▶ _Exercise requirements_
Quote the data below word for word, leaving out the pictures.

▶ _Data entries_
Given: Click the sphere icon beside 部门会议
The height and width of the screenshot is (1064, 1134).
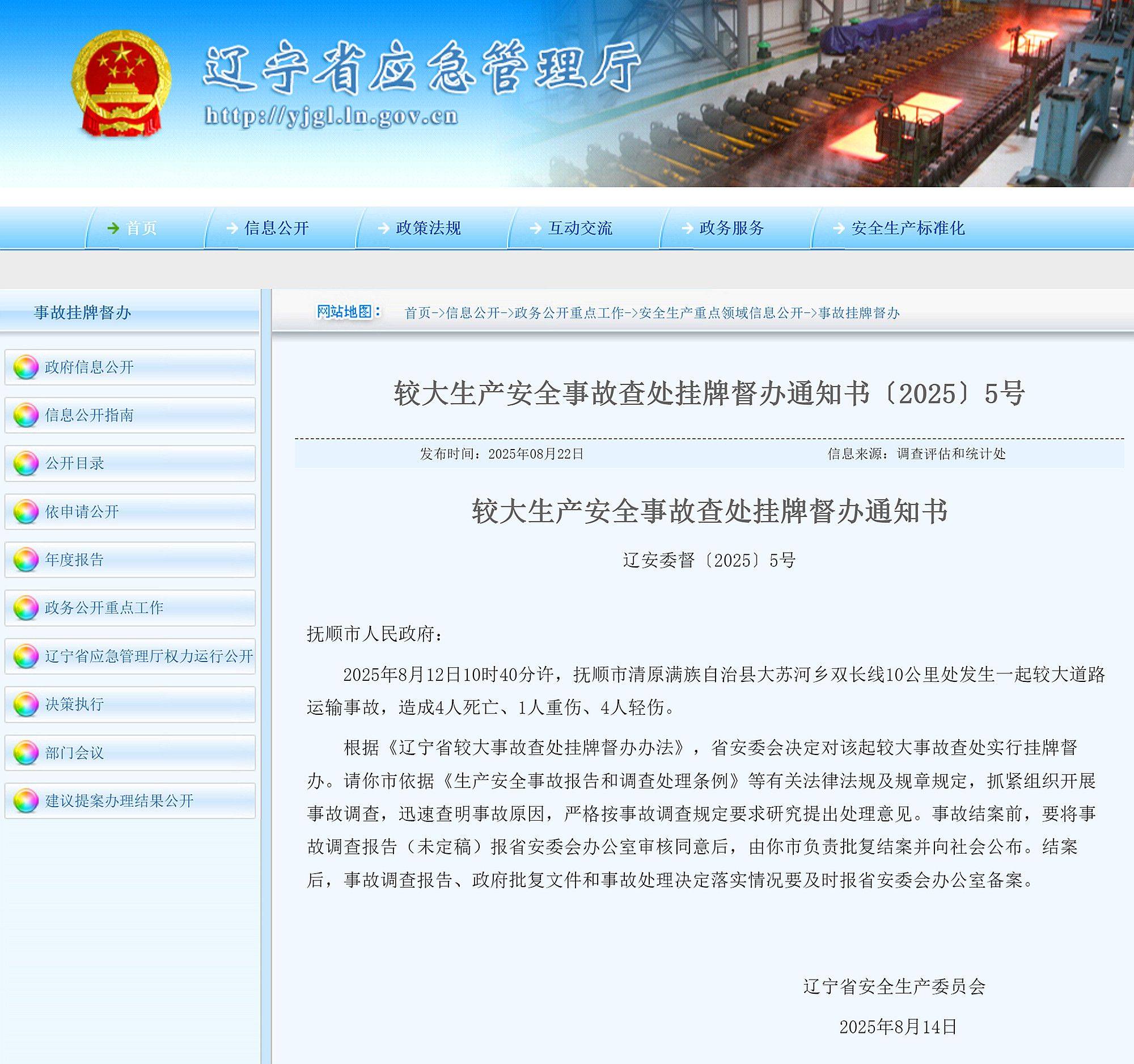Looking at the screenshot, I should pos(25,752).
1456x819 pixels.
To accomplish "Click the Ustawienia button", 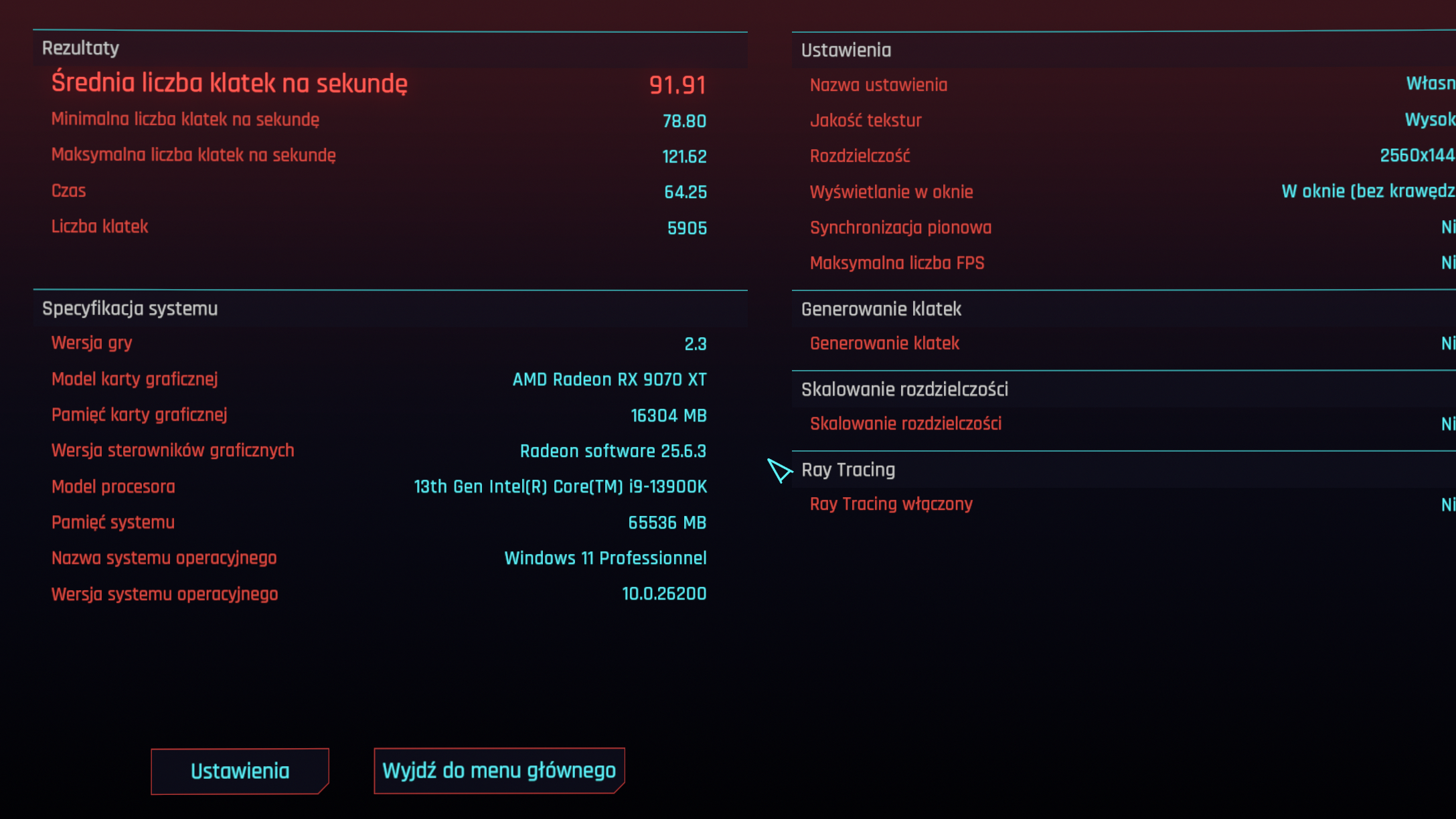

▶ _Reply_
Given: Click the sphere icon beside 部门会议
The height and width of the screenshot is (1064, 1134).
Looking at the screenshot, I should pos(25,752).
1456x819 pixels.
To accomplish "Click the Ustawienia button", 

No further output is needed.